Our study also has several limitations. First, the sample size was relatively small and sourced from a single center, constrained by the rarity of MM, which may limit the statistical power and generalizability of our NIRS model. Due to the rarity of MM and the lack of accessible, comparable plasma-based NIR datasets, independent external validation could not be performed in this study. We acknowledge this limitation and plan to address it in future work through multi-center collaborations and larger prospective studies. Second, the absence of detailed CT data from the same cohort hindered direct comparison between NIRS and radiographic findings; future studies should incorporate such correlative analyses to enhance diagnostic interpretation. Furthermore, given that NIRS primarily detects functional groups rather than specific molecules, quantitative metabolic profiling remains challenging. Future study could integrate mass spectrometry-based metabolomics to elucidate compositional differences among disease groups more precisely.
Conclusion
In conclusion, our study established a novel, non-invasive platform integrating NIRS with ML, which set a foundation and highlighted potential opportunities for future large-scale plasma screening of MM and discriminant of MM, particularly among populations with high asbestos exposure.
Supplemental Information
Raw data.
All samples and the absorbance values of each sample at each wavenumber.

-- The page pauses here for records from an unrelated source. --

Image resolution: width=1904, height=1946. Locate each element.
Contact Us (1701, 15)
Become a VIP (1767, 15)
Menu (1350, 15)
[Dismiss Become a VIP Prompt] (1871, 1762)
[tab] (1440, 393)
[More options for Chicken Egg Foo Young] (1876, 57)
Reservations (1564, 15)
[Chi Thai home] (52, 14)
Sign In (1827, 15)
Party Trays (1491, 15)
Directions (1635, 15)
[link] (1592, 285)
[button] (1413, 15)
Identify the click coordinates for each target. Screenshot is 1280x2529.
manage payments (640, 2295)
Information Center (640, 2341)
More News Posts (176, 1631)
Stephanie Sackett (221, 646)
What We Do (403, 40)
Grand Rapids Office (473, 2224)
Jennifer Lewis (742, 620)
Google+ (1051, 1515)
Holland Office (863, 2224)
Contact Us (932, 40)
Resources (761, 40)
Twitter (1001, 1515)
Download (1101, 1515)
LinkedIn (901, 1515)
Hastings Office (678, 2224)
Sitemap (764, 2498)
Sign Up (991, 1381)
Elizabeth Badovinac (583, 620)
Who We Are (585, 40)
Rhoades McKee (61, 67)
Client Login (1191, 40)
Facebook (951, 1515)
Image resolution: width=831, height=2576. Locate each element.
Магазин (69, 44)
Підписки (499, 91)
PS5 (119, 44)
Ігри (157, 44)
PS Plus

PCA score plot of the raw NIR spectral data, used to evaluate data structure and detect potential outliers.
No samples were excluded based on this assessment.
Loadings of the first principal component (PC1) across all wavenumbers in the raw spectral dataset, used to assess the influence of noisy regions.
Predictive performance of LC diagnostic model in training set.
Incorporating 8 preprocessing methods, including the (A) raw data, (B) centering and scaling(CS), (C) second derivative processing, (D) centering and scaling and standard normal variate (CS_SNV), (E) standard normal variate (SNV), (F) first derivative processing, (G) standard normal variate and centering and scaling (SNV_CS), (H) multiplicative scatter correction (MSC), with 10 ML algorithms, each LC diagnostic model’s accuracy and kappa value distributions are visualized in A–H Whisker plots after 3-fold cross-validation repeated 5 times for resampling process.
Comparative visualization of raw and preprocessed near-infrared spectroscopy (NIRS) waveforms from mesothelioma (MM) plasma samples.
Preprocessing steps include: (a) raw data, (b) standard normal variate (SNV) normalization, (c) Centering and scaling (CS), (d) standard normal variate (SNV) normalization and then c entering and scaling (CS), (e)multiplicative scatter correction (MSC), (f) c entering and scaling (CS) and then standard normal variate (SNV) normalization, (g) 1st derivative and (h) 2nd derivative.